Task goal:
The needed output is the run of lines below from the one containing "Given: Pick the checkbox tool in sidebar" through the one containing "Given: Collapse the", copied exactly and free of pictures.

Material supplied Start Marker

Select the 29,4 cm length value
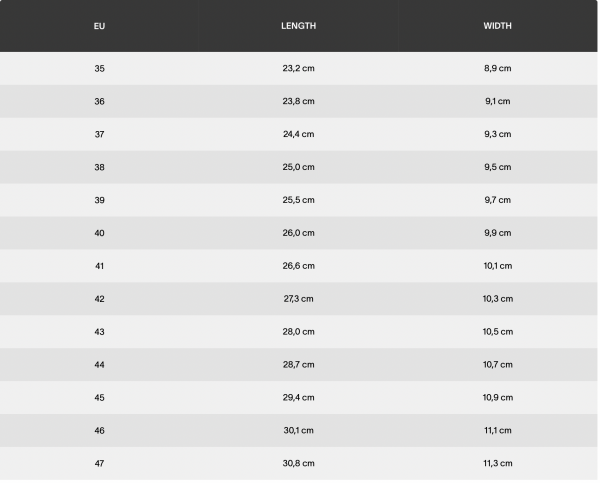Image resolution: width=600 pixels, height=483 pixels. (298, 398)

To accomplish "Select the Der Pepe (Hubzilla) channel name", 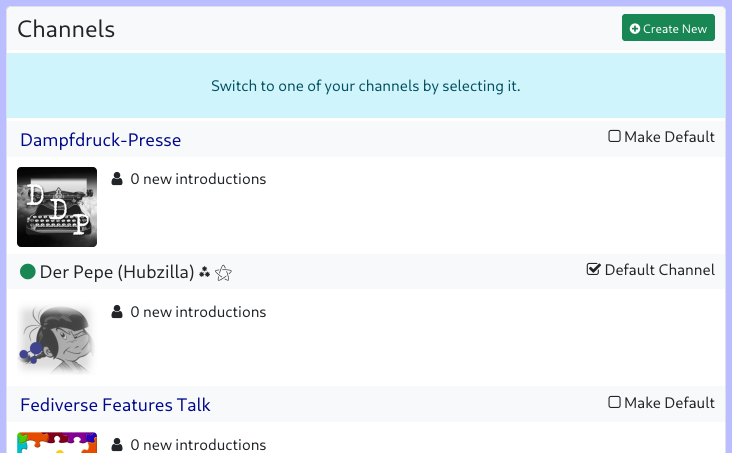I will (x=117, y=272).
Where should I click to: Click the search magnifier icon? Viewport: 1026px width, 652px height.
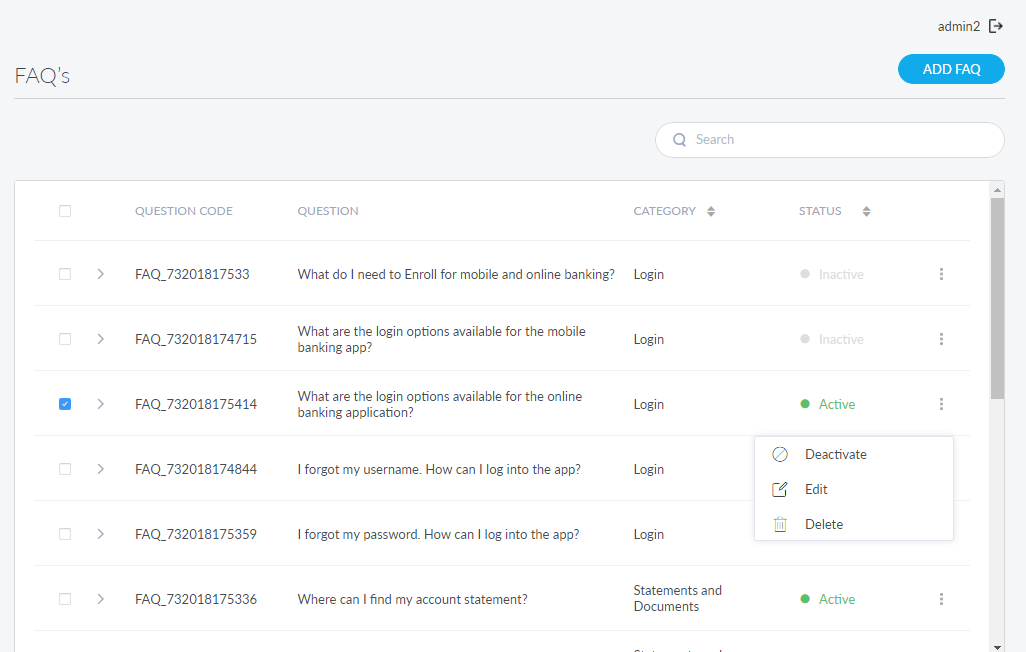click(680, 140)
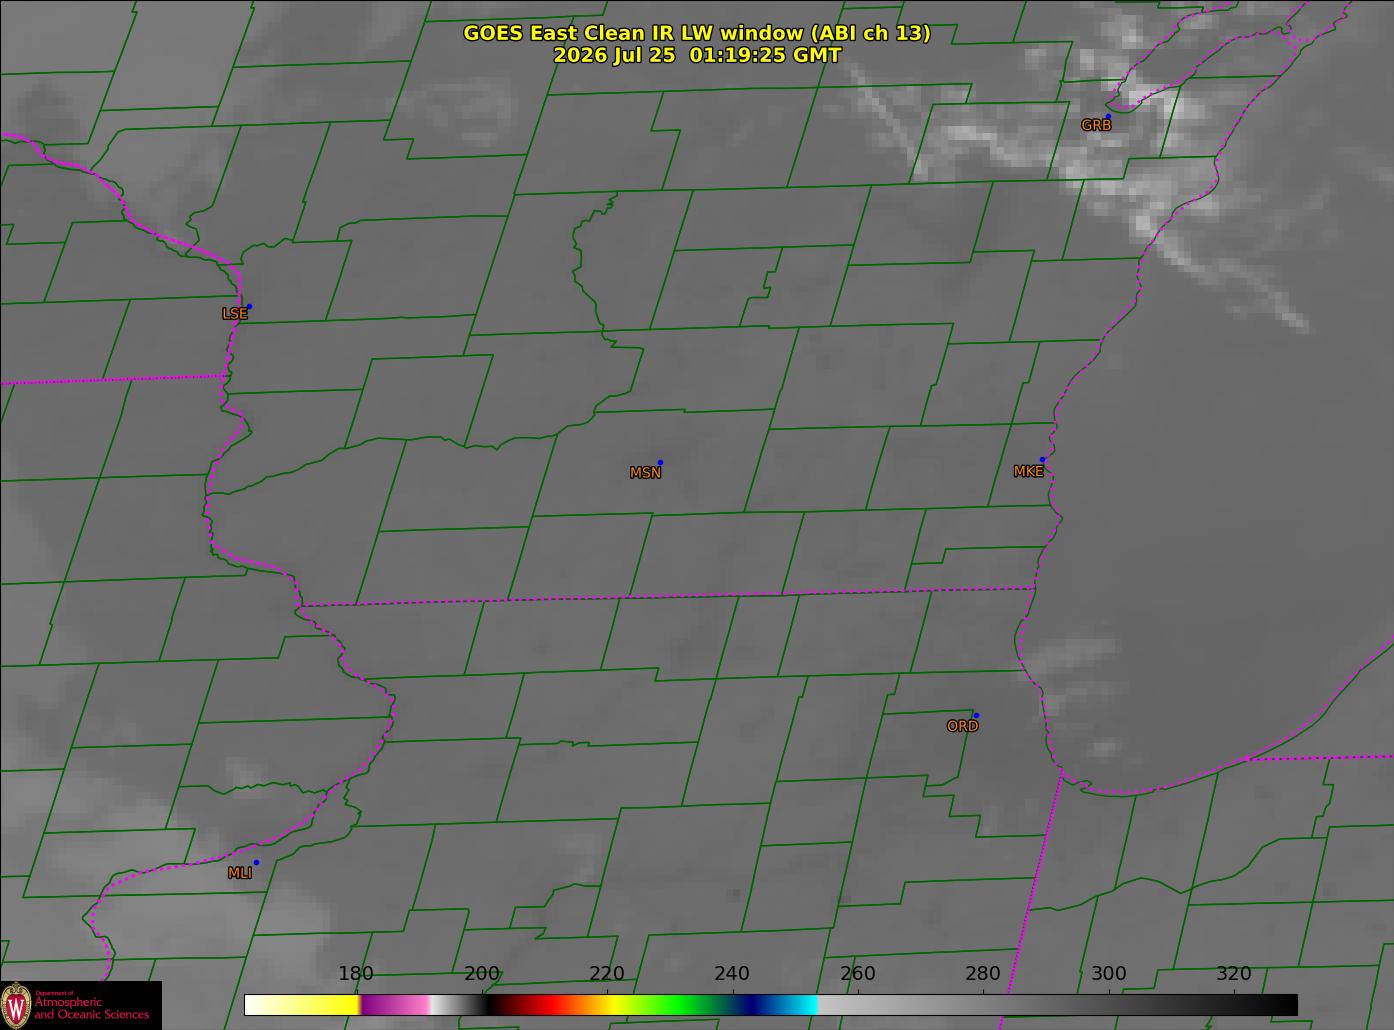The height and width of the screenshot is (1030, 1394).
Task: Click the MLI station marker
Action: 256,862
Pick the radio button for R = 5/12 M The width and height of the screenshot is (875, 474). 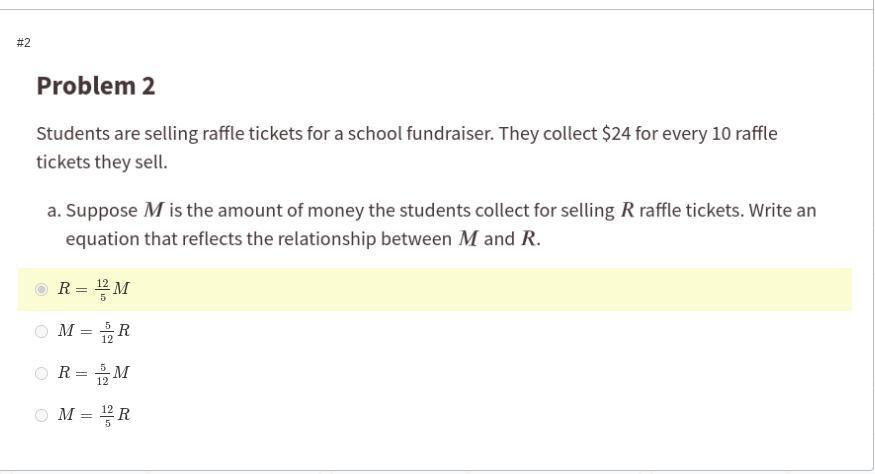pyautogui.click(x=41, y=373)
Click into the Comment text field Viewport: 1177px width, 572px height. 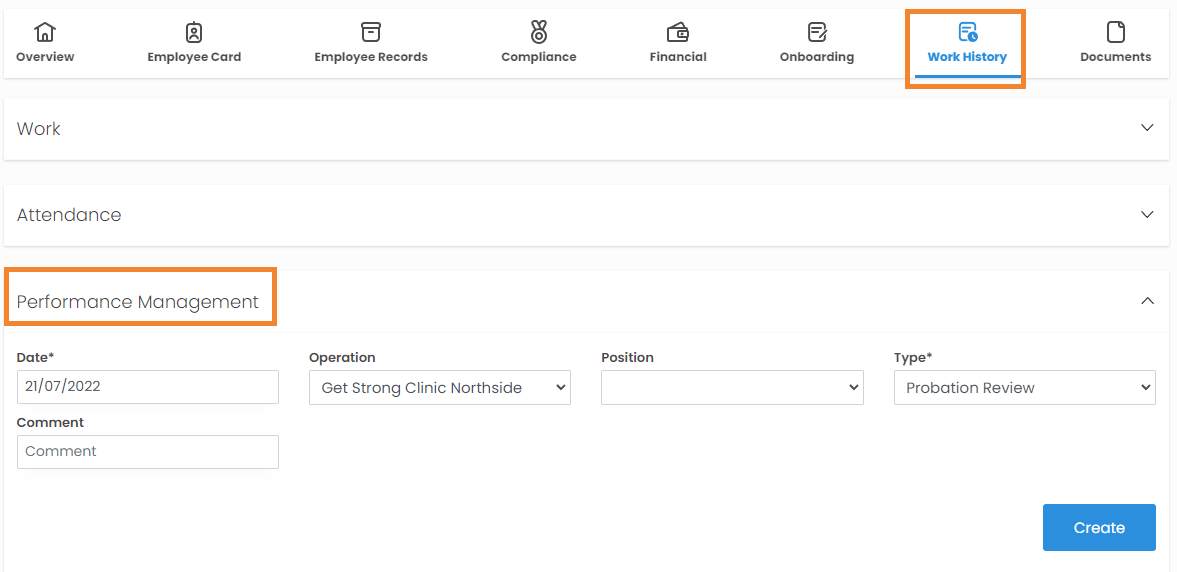point(148,452)
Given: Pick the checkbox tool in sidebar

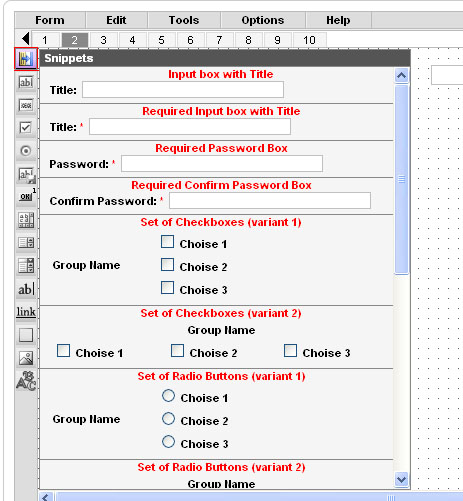Looking at the screenshot, I should (26, 128).
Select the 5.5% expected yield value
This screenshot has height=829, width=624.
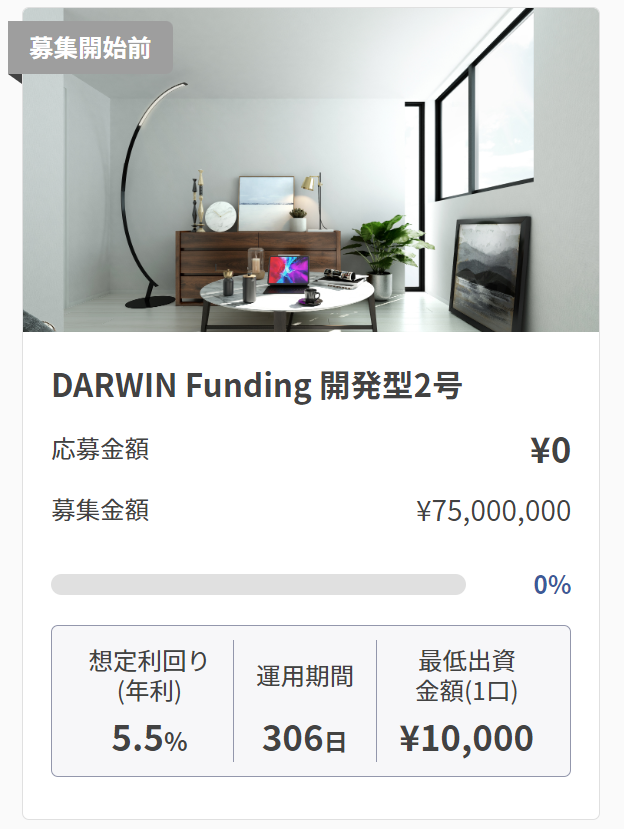point(149,738)
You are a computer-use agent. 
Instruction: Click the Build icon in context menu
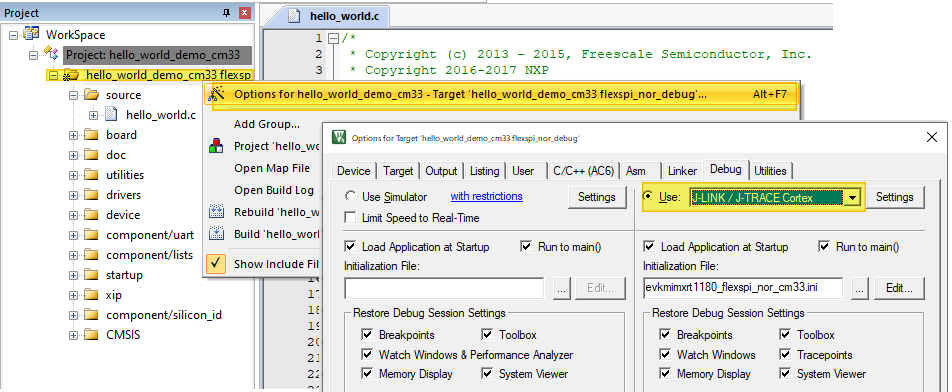click(x=216, y=234)
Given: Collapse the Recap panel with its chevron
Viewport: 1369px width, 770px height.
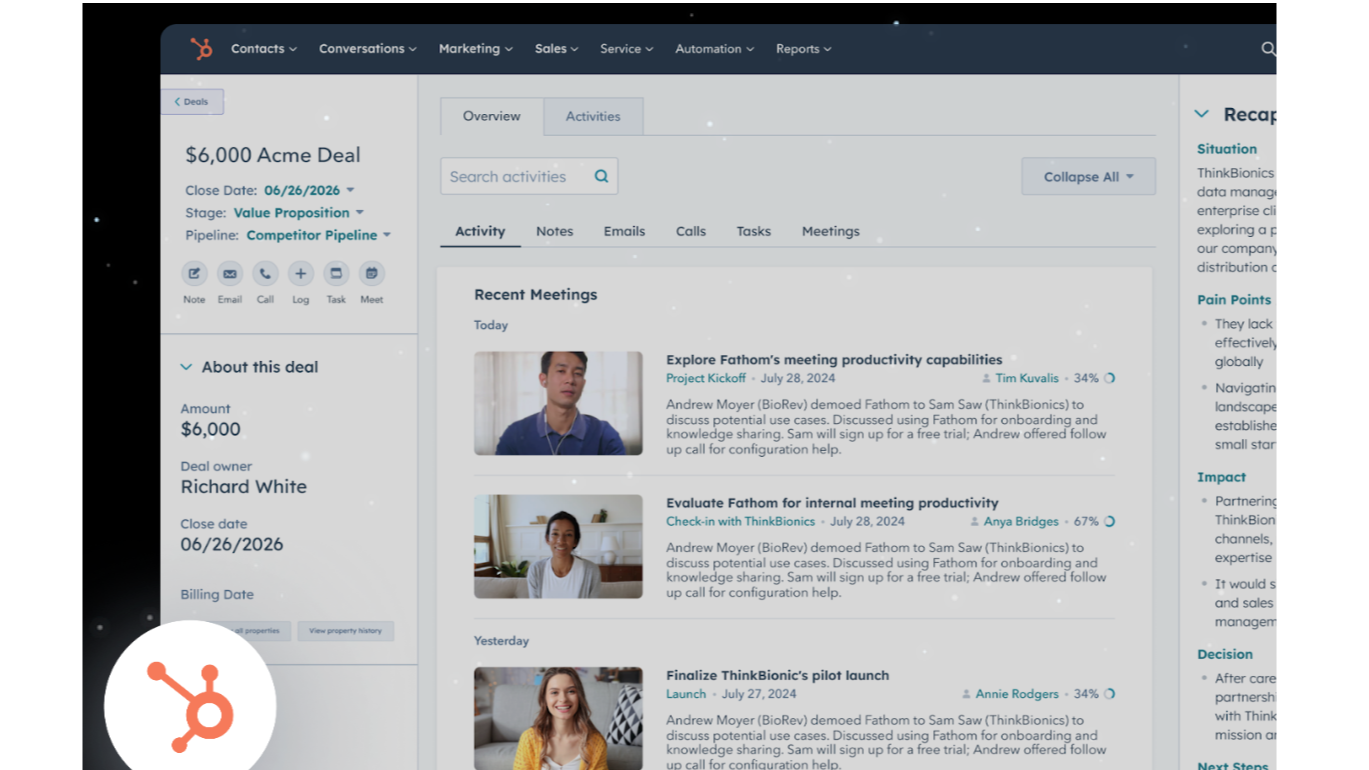Looking at the screenshot, I should click(x=1201, y=113).
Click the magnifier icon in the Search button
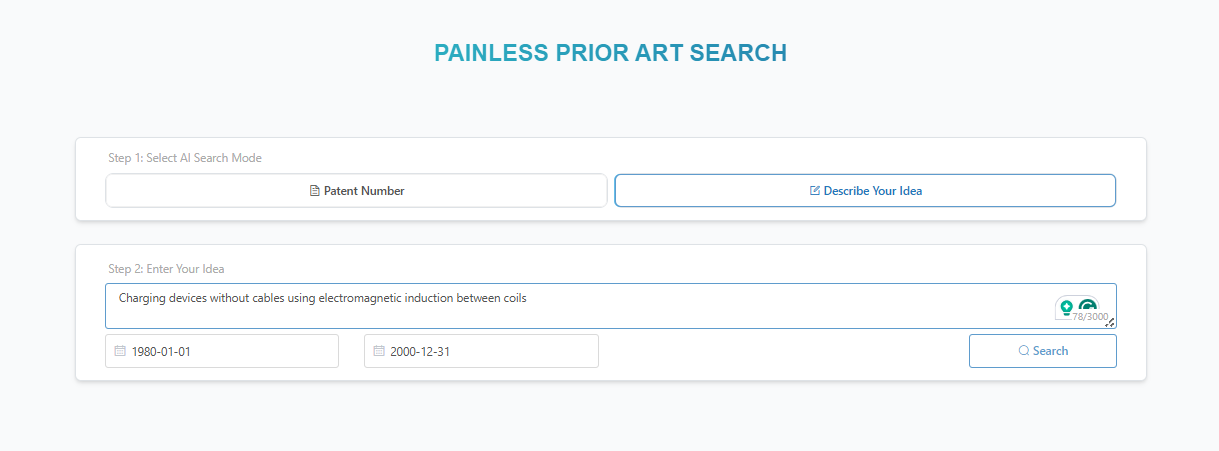1219x451 pixels. click(1023, 351)

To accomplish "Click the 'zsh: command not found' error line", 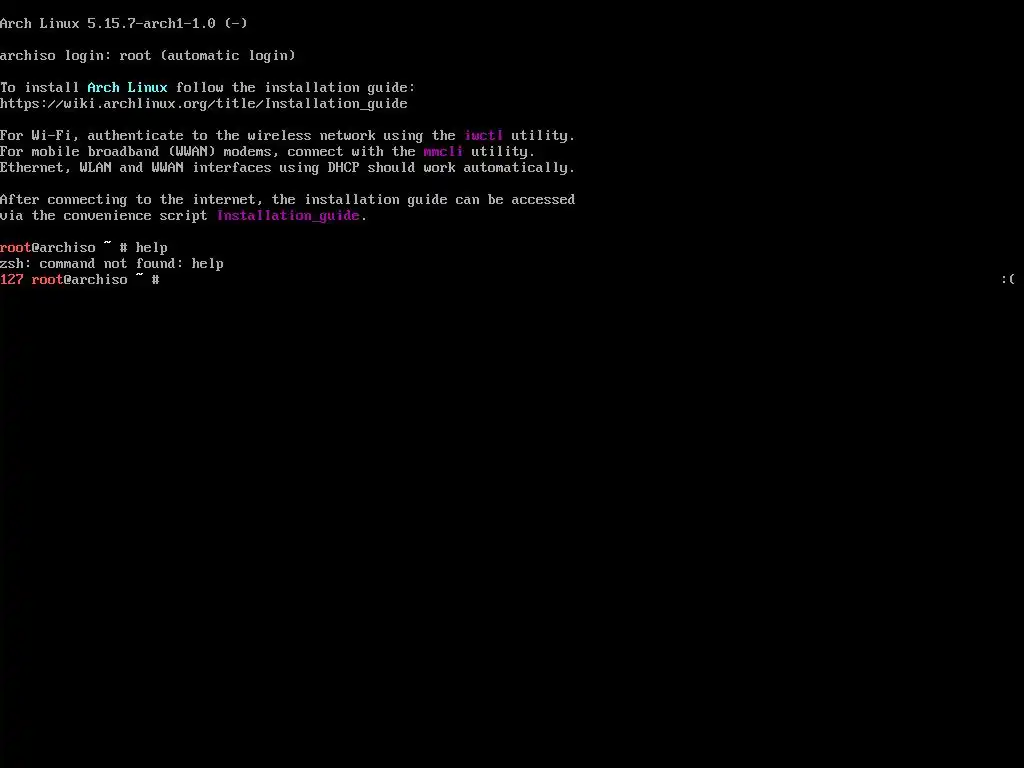I will [112, 264].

Material supplied End Marker

Your response:
Given: Pick the checkbox tool in sidebar

Looking at the screenshot, I should (26, 128).
Select the 5.5% expected yield value
This screenshot has height=829, width=624.
point(149,738)
You are a computer-use agent. 
Instruction: Click the Build icon in context menu
click(x=216, y=234)
Given: Collapse the Recap panel with its chevron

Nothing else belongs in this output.